Like the climactic scene in a revenge tragedy, Dominic Cummings's seven-hour appearance before a Westminster committee on Wednesday was always going to leave the stage drenched in blood and strewn with casualties. But as his pitiless eye moved past Boris Johnson to health secretary Matt Hancock, the cabinet office and senior civil servants, Cummings began to build up a body count to rival Titus Andronicus.
By starting with an apology for his own failures as well as those of his former colleagues, Cummings sought to inoculate himself from the charge that he was engaged in a political vendetta. But nobody at Westminster failed to notice that while he denounced the prime minister and the health secretary, he praised Rishi Sunak, the bookies' favourite to succeed Johnson, and glossed over the role of his longstanding political patron Michael Gove, who was also at the centre of events.
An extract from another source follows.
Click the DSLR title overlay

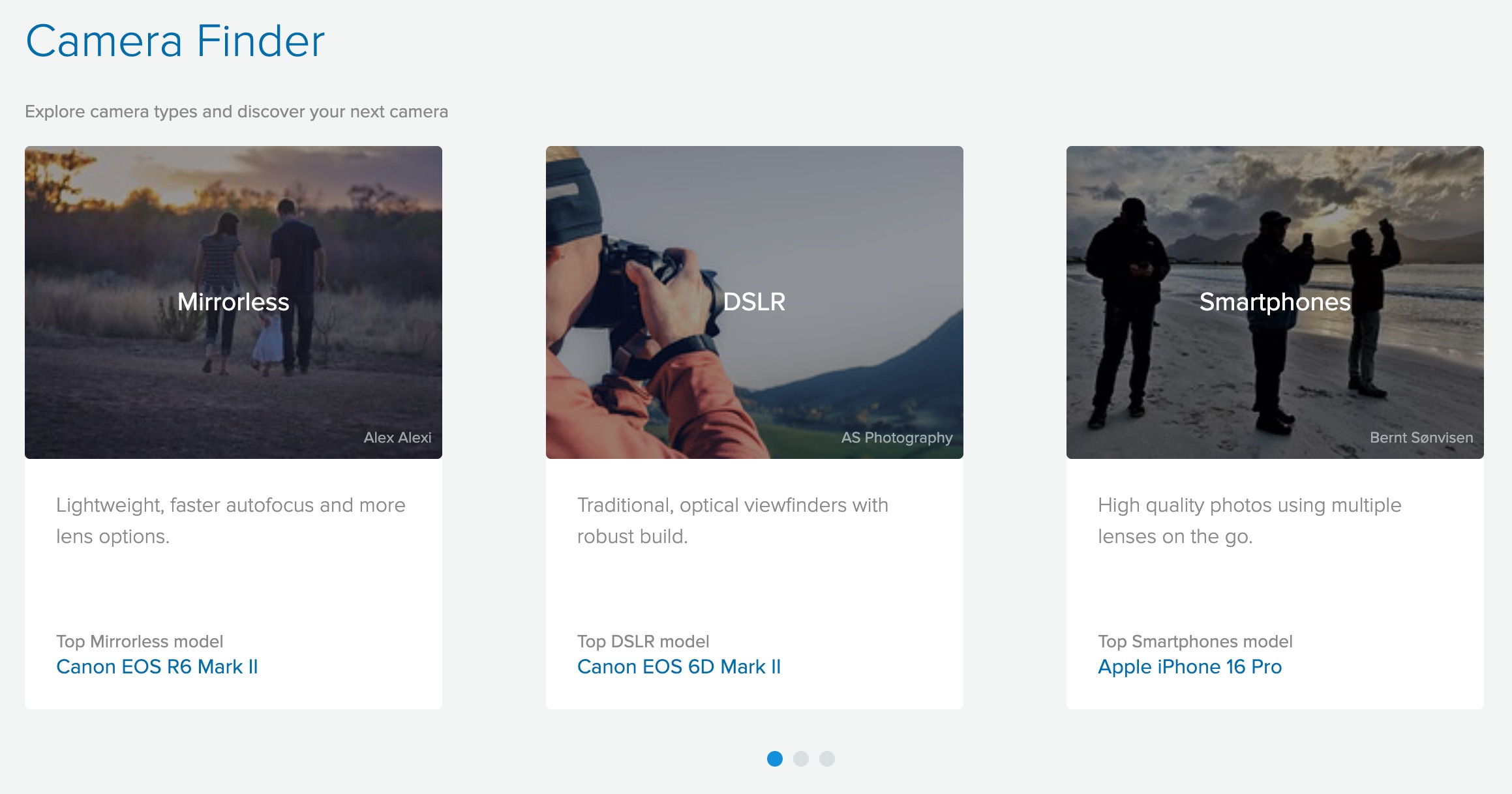pyautogui.click(x=754, y=302)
Regardless of his political calculation, Cummings’s evidence told a remarkable, insider’s story of government dysfunction and incompetence that caused tens of thousands of unnecessary deaths from coronavirus. Johnson ignored or played down the impact of the virus until the middle of March last year, when he was persuaded to abandon a light-touch strategy that could have led to more than a quarter of a million deaths.
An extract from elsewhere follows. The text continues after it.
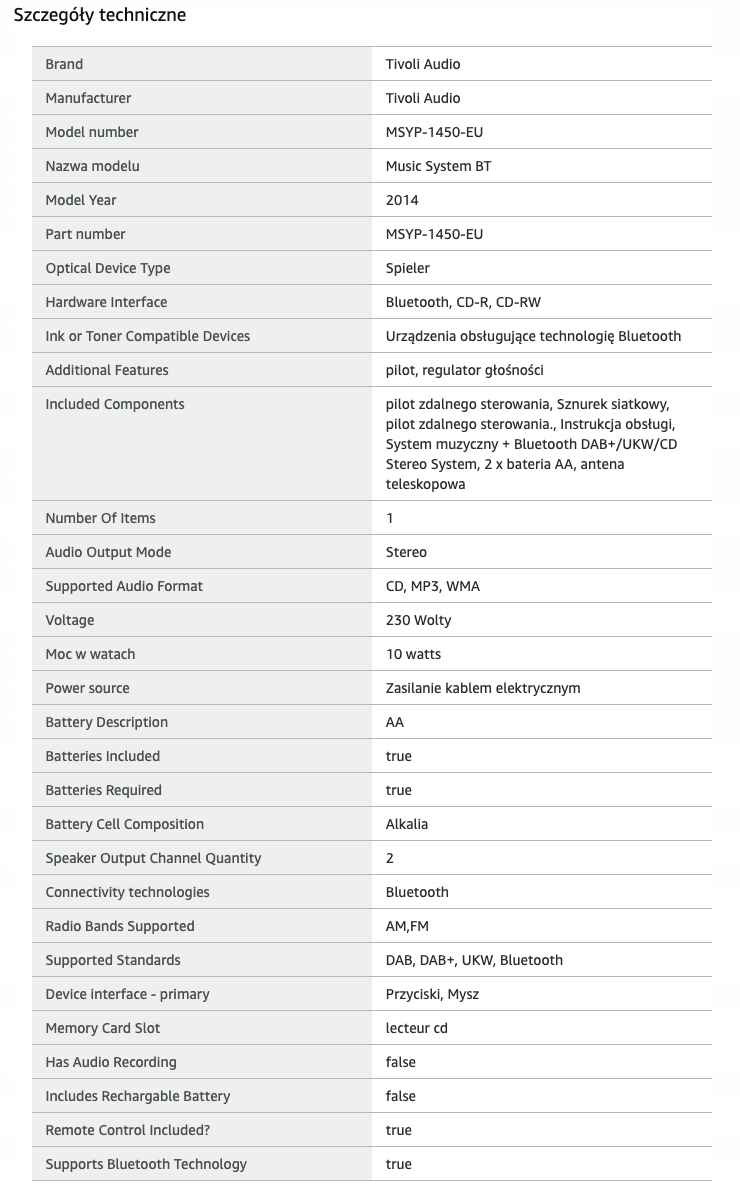Click the Model Year value 2014
This screenshot has height=1192, width=740.
(402, 200)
Cummings said he persuaded Johnson on March 13th that he had to change course and follow the lead of Asian countries like South Korea, Taiwan and Singapore by closing pubs and restaurants and banning mass events. But as this newspaper reported that day, Britain was already an outlier within Europe in the slowness of its response.
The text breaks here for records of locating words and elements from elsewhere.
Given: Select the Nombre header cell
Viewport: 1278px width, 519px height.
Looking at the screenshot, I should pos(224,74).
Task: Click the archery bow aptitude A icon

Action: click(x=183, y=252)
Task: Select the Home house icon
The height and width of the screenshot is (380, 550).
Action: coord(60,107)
Cummings portrayed himself as a disruptive voice who was willing to challenge the Downing Street consensus but the alternative to Britain’s approach was already being practised by all its neighbours.
Damning charge
Ireland locked down on March 12th and other EU member states also introduced restrictions earlier than Britain, based on assumptions that Johnson's government and scientific advisers rejected until mid-March. But in his evidence on Wednesday, Cummings ignored the European experience in the early stages of the pandemic, only invoking the EU to criticise its vaccine strategy.
Cummings accused Hancock of lying repeatedly to other ministers and to the public, adding that he should have been fired for 10 or 15 reasons. But his most damning charge was against the prime minister, whom he accused of being unfit for office.
"There's a very profound question in the nature of our political system, any system that leaves people with the choice between Boris Johnson and Jeremy Corbyn is obviously a system that's gone extremely badly wrong," he said.
By the time he left Downing Street last November, Cummings was trying to surround Johnson with people who would prevent the prime minister from following his instincts.
“I was trying to create a structure around him to try and stop what I thought were extremely bad decisions and push other things through against his wishes. He had the view that he was prime minister and I should just be doing what he wanted me to,” he said
Cummings also said it was “completely crazy” that he himself should have held a senior role in “any sensible, rational government”. But as his testimony made clear, sensible and rational are the last words to use in connection with the government he played such a central role in creating, shaping and directing throughout most of the events he was describing.